ECRI’S LEADING INDEX CLIMBS TO NEW HIGH, RECOVERY “UNSTOPPABLE”
Lakshman Achuthan, managing director of the ECRI says the recovery is going to be v-shaped and much stronger than expected. He calls the recovery “unstoppable”:
(Reuters) – NEW YORK, – As the U.S. economy rebounds from a long-running recession, a weekly leading index of future growth released on Friday showed the annualized growth rate hitting a record high.
The Economic Cycle Research Institute, a New York-based independent forecasting group, said its Weekly Leading Index rose to 128.3 in the week to Oct. 2 from 127.1 the prior week.
The index’s yearly growth rate rose to new all-time high of 26.1 percent in the latest reading, from a revised 25.0 percent the prior week.
“With WLI (Weekly Leading Index) growth rocketing to a new record high, the economic recovery will prove to be far more resilient in coming months than most believe possible,” said Lakshman Achuthan, ECRI’s managing director.
“The risk of a double dip (recession) is very low,” Achuthan added.
The index was pushed up by stronger housing activity, he
said.
I’ve also attached a video from Tech Ticker this morning:
Part 1:
Part 2:






An “unstoppable, v-shaped recovery? Are you kidding me? Let’s see what happens once the government stimulus is taken away. This is like trying to jumpstart a dead car battery. It works until you take the jumper cables away. I don’t know who this guy is or what his agenda may be, but this economy will not see fundamental, structural improvement until the deleveraging process has run its course. In the meantime, it doesn’t matter how much money the government throws at the problem.

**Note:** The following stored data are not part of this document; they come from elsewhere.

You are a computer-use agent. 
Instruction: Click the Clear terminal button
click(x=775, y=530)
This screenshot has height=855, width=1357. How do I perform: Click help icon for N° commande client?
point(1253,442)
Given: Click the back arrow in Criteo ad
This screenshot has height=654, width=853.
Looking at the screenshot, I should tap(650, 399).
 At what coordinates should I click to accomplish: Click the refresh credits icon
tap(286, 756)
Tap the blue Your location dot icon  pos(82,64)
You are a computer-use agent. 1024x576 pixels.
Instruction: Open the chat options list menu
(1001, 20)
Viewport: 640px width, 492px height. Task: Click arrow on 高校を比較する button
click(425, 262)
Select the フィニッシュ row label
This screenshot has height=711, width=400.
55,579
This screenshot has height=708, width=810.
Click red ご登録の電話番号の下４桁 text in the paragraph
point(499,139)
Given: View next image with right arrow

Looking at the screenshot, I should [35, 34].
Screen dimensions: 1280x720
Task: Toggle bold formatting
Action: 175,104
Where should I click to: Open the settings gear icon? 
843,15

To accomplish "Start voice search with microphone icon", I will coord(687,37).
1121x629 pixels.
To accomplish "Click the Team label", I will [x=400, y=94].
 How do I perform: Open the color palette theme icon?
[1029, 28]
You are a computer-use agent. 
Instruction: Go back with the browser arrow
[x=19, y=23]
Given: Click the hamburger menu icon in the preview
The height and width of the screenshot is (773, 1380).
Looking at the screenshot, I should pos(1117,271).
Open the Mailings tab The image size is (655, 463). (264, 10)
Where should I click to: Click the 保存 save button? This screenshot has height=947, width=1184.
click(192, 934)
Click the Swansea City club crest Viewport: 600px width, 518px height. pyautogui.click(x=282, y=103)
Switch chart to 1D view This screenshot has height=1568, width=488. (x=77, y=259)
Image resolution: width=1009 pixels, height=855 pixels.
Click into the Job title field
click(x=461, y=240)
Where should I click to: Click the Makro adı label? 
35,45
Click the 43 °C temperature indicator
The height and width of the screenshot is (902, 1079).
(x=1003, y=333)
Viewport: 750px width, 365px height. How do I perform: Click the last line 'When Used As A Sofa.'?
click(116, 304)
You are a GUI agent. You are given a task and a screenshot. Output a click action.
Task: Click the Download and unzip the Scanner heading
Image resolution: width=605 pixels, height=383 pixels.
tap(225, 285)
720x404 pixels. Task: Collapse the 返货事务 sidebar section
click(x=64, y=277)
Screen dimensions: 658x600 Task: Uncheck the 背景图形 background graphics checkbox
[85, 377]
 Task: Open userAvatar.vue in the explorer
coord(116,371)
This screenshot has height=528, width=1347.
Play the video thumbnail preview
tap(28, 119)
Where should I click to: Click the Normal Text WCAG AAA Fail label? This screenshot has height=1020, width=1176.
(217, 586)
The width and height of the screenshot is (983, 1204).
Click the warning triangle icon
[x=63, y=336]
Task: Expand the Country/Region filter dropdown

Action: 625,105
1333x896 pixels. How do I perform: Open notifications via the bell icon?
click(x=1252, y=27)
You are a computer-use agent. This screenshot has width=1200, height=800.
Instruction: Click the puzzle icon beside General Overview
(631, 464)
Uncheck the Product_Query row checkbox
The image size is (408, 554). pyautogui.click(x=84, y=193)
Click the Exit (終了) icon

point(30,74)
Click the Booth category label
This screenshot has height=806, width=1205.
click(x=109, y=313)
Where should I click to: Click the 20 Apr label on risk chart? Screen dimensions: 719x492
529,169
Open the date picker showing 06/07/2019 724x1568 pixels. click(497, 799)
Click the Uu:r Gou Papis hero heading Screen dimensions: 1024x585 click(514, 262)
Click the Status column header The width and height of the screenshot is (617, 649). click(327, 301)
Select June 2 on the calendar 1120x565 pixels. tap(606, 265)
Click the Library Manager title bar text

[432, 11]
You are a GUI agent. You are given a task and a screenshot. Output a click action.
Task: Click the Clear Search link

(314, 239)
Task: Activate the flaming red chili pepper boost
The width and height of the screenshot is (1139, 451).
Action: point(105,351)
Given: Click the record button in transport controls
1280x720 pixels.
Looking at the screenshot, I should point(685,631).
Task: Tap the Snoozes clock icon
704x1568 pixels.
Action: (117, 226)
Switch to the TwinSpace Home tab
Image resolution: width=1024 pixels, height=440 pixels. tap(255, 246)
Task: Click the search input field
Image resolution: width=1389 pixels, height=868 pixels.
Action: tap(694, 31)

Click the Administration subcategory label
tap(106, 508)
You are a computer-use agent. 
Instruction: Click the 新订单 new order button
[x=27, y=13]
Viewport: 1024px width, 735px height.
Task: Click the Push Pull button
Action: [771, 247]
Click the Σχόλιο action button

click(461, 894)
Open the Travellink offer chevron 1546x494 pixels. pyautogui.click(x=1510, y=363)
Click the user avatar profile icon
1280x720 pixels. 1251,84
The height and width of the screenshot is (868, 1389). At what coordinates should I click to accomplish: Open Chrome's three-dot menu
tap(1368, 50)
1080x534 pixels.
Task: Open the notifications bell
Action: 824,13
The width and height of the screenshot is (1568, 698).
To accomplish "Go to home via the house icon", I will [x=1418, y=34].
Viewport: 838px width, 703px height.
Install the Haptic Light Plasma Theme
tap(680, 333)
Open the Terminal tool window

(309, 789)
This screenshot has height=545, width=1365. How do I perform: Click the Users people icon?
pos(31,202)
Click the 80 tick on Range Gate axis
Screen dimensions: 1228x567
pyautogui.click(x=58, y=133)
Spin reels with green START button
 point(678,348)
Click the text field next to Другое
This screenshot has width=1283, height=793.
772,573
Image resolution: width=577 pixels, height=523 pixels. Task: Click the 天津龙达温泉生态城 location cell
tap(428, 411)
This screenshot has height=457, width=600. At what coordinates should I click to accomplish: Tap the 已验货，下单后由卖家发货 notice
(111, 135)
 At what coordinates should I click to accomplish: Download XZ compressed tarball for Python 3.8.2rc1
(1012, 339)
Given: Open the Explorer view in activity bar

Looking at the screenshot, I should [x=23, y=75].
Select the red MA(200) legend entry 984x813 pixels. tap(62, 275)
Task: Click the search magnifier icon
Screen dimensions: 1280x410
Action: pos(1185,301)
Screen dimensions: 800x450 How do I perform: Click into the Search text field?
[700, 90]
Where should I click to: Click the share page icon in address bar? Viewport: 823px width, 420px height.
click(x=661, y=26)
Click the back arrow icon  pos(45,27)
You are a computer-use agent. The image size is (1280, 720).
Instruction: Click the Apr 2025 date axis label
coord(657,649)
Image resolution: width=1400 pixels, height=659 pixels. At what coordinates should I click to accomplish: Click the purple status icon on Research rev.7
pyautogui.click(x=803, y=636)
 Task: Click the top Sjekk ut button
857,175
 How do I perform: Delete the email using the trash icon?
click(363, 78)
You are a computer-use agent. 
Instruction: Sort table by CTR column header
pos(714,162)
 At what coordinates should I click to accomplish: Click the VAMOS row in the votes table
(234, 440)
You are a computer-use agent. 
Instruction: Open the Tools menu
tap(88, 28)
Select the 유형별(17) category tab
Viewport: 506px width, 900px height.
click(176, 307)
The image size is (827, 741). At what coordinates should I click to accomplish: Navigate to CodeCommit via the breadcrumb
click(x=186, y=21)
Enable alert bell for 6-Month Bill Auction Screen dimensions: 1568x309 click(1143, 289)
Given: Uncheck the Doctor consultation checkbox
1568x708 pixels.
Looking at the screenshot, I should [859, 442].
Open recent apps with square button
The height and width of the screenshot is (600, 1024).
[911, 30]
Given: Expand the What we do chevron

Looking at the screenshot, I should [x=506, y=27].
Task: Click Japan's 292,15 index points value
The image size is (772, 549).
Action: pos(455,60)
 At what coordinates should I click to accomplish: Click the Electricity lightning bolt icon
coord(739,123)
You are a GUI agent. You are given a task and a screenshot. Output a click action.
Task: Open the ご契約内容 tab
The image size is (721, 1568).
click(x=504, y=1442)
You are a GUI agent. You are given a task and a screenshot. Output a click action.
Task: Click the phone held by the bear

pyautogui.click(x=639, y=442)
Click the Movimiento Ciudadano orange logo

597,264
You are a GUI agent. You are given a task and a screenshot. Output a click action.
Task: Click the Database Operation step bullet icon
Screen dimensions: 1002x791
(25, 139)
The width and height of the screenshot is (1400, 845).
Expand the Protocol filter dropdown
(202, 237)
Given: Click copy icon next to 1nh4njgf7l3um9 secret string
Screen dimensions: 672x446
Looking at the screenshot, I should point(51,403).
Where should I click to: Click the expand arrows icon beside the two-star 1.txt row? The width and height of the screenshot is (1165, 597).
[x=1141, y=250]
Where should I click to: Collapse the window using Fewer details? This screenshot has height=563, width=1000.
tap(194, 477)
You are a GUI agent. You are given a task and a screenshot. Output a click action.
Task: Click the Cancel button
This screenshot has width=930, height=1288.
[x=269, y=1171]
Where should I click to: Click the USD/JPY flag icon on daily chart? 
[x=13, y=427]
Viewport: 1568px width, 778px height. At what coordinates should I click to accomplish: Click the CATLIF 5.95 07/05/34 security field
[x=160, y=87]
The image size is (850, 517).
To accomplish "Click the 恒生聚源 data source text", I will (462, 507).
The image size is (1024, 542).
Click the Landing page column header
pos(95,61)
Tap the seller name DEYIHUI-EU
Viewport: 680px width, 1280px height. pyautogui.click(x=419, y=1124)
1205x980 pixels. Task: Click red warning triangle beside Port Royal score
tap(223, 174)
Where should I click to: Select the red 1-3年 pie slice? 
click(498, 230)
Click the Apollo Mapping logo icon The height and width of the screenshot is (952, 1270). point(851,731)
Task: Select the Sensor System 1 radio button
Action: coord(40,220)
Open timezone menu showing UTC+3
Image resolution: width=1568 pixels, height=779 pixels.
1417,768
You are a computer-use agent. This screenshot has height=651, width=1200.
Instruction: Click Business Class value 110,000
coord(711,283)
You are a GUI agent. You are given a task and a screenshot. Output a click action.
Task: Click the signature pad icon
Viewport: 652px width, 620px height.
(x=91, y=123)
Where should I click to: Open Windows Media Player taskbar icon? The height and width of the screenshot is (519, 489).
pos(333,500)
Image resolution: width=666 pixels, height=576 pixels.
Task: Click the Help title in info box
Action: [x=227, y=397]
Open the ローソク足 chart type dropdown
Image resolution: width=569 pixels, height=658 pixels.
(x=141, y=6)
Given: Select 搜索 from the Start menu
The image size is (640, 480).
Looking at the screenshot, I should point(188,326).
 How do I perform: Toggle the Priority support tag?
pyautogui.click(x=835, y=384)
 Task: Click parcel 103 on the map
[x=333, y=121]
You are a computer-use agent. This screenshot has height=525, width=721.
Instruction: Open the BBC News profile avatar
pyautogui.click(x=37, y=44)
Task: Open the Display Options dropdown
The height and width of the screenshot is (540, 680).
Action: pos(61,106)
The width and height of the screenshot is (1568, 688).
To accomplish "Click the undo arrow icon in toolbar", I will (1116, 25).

Wein said 1,200 by year end. CNBC said strong dollar and up market earlier today. looks anything is possible. Other countries cannot afford USD to go much lower. US is in the sweet spot, printing, accounting tricks, consume and spend. Then repeat…..
I think we’ve all underestimated the power of Ben’s printing press. Who knows where he can drive prices with that thing….
With what ?
Private investment (included in the LEI)
http://research.stlouisfed.org/fred2/series/FPI?cid=112
Gvmnt savings?
http://research.stlouisfed.org/fred2/series/GGSAVE?cid=112
More Hours worked?
http://research.stlouisfed.org/fred2/series/AWHI?cid=11
Treasury bills,equities are included in the LEI but then rush to the office of comptroller derivatives report.
The one thing that confuses me about the ECRI LI is that it seems to be perfectly correlated with the market. Is it actually a leading indicator of anything?
Steve Hansen in seeking alpha has numerous articles on LI. It was about 1/3 stock performance or more if remembered correctly. It is a self reinforcing loop and how things work in the country I think.
TPC,
Yeah, the ECRI LI consists of 40% market — so it’s not a surprise … and it appears the way the other measurements are made, they really have no hope of offsetting unless they are in free fall. I’ve seen this indicator referred to as the “market indicator of the market indicator” amongst other things.
OTOH, I think you’re right, this “reflation” absurdity can go on MUCH longer than anyone thinks. If some of the same analysis had occurred in 1999 that bears run today, we would have seen many of the same blog posts & rational that the end was near (Prechter did), and yet we had 5 years of phenomenal asset growth that was a real pleasure to cash in on wrt house, we missed the equity market though as my SO scoured EWI and panicked for every last one of those years (and feels very vindicated now, btw). So yeah, they may have been “right” all along, but not profitably. Is the 3rd time a charm? (i.e., another multi-year bubble?) Well, the US Govt is trying, and I think it would be foolish to rule it out.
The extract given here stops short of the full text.